Thanks it’s good to see to see this being considered. So if we ran a destroy, and ran an apply again, would the refs to the resource still function? I’m not getting how that would work.

apparentlymart · November 30, 2023, 4:29pm

If you run terraform destroy then run terraform apply then, assuming you configured destroy = false, you would now have two objects: the one you told Terraform to forget about, which it now has no awareness of, and the one newly created by the apply command. If you wanted only one object then you’d need to insert an additional terraform import command between the two, to reintroduce Terraform to the object it has just forgotten about.

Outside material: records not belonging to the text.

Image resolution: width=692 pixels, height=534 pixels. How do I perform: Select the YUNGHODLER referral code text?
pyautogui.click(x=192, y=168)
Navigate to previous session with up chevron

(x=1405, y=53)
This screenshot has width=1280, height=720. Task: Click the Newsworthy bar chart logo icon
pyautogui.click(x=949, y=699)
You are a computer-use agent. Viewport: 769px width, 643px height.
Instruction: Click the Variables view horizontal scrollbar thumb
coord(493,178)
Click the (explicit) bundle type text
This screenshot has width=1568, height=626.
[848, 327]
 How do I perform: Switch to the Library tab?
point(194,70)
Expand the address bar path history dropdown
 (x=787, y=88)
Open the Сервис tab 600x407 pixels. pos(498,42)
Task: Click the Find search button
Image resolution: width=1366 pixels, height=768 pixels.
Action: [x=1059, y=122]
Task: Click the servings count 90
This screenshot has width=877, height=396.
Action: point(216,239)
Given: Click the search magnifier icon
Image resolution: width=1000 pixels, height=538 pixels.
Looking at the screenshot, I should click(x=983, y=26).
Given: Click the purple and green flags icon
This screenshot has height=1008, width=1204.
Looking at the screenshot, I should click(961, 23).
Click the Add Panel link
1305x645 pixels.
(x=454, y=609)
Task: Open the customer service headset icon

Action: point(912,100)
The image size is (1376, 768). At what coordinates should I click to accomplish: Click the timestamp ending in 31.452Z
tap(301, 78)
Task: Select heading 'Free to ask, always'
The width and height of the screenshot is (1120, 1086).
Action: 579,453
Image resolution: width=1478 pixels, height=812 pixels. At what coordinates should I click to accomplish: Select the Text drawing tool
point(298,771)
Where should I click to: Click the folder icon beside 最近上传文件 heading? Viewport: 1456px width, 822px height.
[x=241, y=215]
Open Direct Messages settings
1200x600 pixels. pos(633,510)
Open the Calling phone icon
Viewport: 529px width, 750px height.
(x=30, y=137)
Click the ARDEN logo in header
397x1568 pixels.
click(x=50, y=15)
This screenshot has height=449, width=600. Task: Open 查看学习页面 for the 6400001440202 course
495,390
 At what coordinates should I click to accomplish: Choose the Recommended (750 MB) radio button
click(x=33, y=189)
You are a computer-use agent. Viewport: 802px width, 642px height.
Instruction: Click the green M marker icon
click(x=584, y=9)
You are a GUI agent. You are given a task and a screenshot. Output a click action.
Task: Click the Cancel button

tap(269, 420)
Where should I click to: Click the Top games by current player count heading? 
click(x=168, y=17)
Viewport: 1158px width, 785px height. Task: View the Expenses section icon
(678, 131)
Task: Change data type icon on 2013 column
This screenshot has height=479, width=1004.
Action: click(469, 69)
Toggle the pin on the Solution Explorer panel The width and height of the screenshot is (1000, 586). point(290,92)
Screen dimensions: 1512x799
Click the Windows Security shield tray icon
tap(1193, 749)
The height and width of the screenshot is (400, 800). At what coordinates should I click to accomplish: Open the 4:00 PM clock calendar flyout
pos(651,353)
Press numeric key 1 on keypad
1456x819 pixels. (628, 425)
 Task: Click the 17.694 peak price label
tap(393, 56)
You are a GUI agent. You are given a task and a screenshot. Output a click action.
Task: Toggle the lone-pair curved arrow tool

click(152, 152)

If you do need Terraform to remember an object across a full destroy then in that case what @jbardin suggested will be the best answer, I think. That is how you can explain to Terraform what is being managed by a particular configuration and therefore what should be destroyed (or forgotten) by terraform destroy, vs. what is managed elsewhere and should therefore not be changed by this Terraform configuration at all.

queglay · December 3, 2023, 10:22pm

Yes using the data resource is what I do now as @jbardin suggests and it still seems like that would be the only solution still going forward. I just think its not great that I essentially have to run terraform twice (once in a folder that I will probably not destroy), and manage that dependency myself.